Work item:
Only one stretch of the data below is needed: the line with "Instruction: Click the" through the last line. Output it exactly and drop the pictures.

Entries supplied:

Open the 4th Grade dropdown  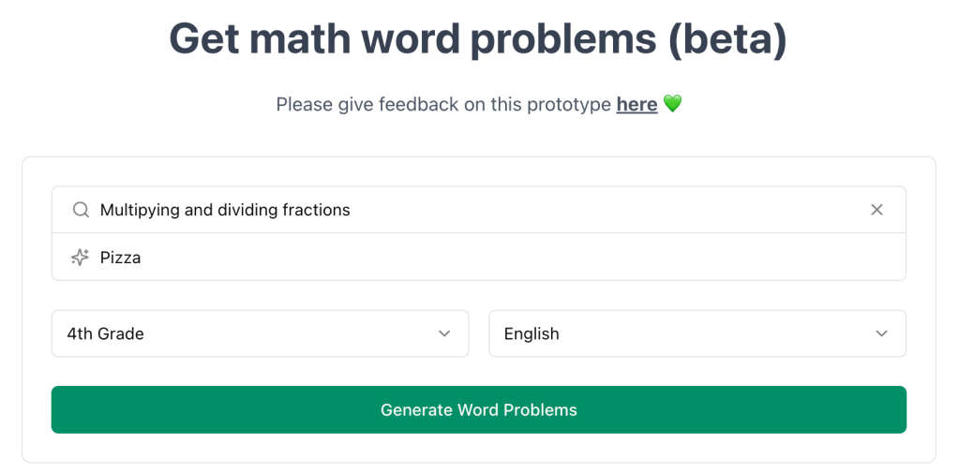260,333
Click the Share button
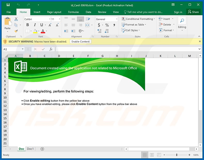The width and height of the screenshot is (204, 160). pos(193,12)
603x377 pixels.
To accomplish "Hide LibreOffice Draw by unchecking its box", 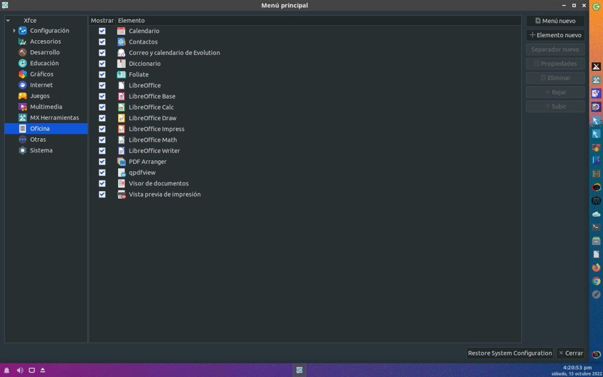I will [102, 118].
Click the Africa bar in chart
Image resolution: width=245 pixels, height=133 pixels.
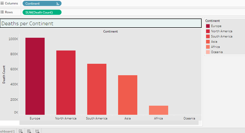point(158,110)
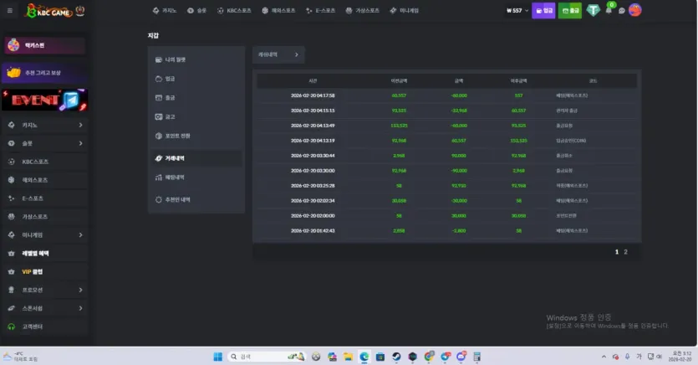Open the chat bubble icon
The width and height of the screenshot is (698, 365).
tap(621, 11)
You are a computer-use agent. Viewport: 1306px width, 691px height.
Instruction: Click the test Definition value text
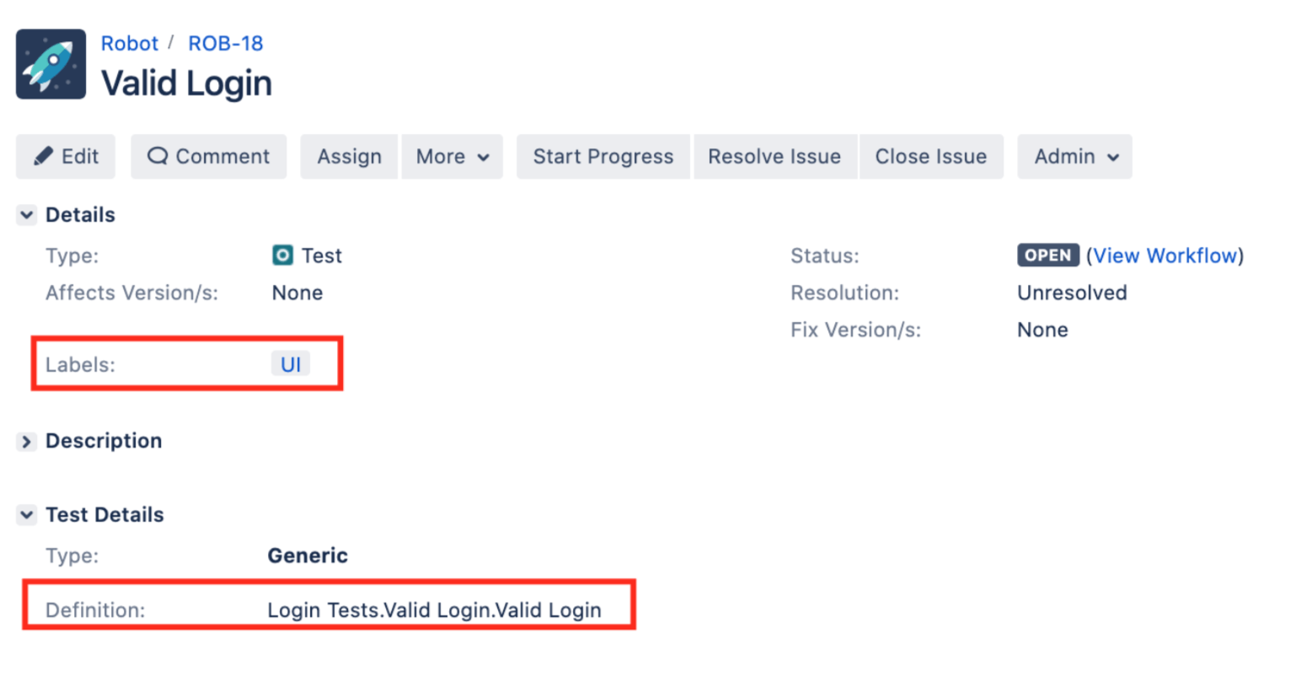pyautogui.click(x=434, y=610)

Answer for this exercise:
Instruction: Click the test Definition value text
pyautogui.click(x=434, y=610)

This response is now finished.